### WHAT THE TASK REQUIRES
Each entry must appear in the answer exactly as it does here.

[Records from a dataset]
((

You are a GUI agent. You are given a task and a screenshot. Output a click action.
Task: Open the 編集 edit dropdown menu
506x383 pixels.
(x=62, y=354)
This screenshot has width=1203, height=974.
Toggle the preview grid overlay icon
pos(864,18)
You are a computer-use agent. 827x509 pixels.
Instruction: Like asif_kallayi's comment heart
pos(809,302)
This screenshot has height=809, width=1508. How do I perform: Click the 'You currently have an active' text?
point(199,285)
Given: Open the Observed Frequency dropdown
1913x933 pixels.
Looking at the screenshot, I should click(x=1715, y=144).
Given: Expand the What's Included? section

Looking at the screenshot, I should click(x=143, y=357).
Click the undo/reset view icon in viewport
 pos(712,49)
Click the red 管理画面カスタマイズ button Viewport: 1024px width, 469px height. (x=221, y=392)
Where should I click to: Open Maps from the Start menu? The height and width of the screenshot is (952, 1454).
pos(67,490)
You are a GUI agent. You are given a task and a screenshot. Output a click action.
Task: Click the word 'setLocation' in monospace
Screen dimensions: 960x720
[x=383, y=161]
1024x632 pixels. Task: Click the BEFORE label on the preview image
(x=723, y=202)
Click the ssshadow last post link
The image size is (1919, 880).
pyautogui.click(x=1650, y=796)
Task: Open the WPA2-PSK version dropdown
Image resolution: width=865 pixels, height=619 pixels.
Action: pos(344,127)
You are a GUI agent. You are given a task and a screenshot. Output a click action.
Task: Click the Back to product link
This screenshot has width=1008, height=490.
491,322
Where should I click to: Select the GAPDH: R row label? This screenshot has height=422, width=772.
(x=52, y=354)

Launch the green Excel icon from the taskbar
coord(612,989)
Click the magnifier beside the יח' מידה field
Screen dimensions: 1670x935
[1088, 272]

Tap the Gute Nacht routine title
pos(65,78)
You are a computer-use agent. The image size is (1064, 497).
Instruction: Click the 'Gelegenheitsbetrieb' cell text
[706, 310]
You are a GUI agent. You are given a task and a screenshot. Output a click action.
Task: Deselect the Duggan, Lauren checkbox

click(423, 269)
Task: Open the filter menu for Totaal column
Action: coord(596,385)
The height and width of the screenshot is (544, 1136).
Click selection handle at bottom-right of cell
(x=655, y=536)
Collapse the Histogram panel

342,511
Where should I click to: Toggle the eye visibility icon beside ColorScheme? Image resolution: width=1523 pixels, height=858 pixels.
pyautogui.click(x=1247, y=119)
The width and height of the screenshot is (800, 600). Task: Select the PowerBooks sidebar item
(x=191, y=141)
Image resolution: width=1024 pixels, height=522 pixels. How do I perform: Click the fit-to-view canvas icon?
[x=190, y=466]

))

### OUTPUT
You are a GUI agent. You are given a task and a screenshot. Output a click action.
Task: Open the 編集 edit dropdown menu
506x383 pixels.
(x=62, y=354)
This screenshot has width=1203, height=974.
Toggle the preview grid overlay icon
pos(864,18)
You are a computer-use agent. 827x509 pixels.
Instruction: Like asif_kallayi's comment heart
pos(809,302)
This screenshot has height=809, width=1508. How do I perform: Click the 'You currently have an active' text?
point(199,285)
Given: Open the Observed Frequency dropdown
1913x933 pixels.
Looking at the screenshot, I should click(x=1715, y=144).
Given: Expand the What's Included? section

Looking at the screenshot, I should click(x=143, y=357).
Click the undo/reset view icon in viewport
 pos(712,49)
Click the red 管理画面カスタマイズ button Viewport: 1024px width, 469px height. (x=221, y=392)
Where should I click to: Open Maps from the Start menu? The height and width of the screenshot is (952, 1454).
pos(67,490)
You are a GUI agent. You are given a task and a screenshot. Output a click action.
Task: Click the word 'setLocation' in monospace
Screen dimensions: 960x720
[x=383, y=161]
1024x632 pixels. Task: Click the BEFORE label on the preview image
(x=723, y=202)
Click the ssshadow last post link
The image size is (1919, 880).
pyautogui.click(x=1650, y=796)
Task: Open the WPA2-PSK version dropdown
Image resolution: width=865 pixels, height=619 pixels.
Action: pos(344,127)
You are a GUI agent. You are given a task and a screenshot. Output a click action.
Task: Click the Back to product link
This screenshot has width=1008, height=490.
491,322
Where should I click to: Select the GAPDH: R row label? This screenshot has height=422, width=772.
(x=52, y=354)

Launch the green Excel icon from the taskbar
coord(612,989)
Click the magnifier beside the יח' מידה field
Screen dimensions: 1670x935
[1088, 272]

Tap the Gute Nacht routine title
pos(65,78)
You are a computer-use agent. The image size is (1064, 497).
Instruction: Click the 'Gelegenheitsbetrieb' cell text
[706, 310]
You are a GUI agent. You are given a task and a screenshot. Output a click action.
Task: Deselect the Duggan, Lauren checkbox

click(423, 269)
Task: Open the filter menu for Totaal column
Action: coord(596,385)
The height and width of the screenshot is (544, 1136).
Click selection handle at bottom-right of cell
(x=655, y=536)
Collapse the Histogram panel

342,511
Where should I click to: Toggle the eye visibility icon beside ColorScheme? Image resolution: width=1523 pixels, height=858 pixels.
pyautogui.click(x=1247, y=119)
The width and height of the screenshot is (800, 600). Task: Select the PowerBooks sidebar item
(x=191, y=141)
Image resolution: width=1024 pixels, height=522 pixels. How do I perform: Click the fit-to-view canvas icon?
[x=190, y=466]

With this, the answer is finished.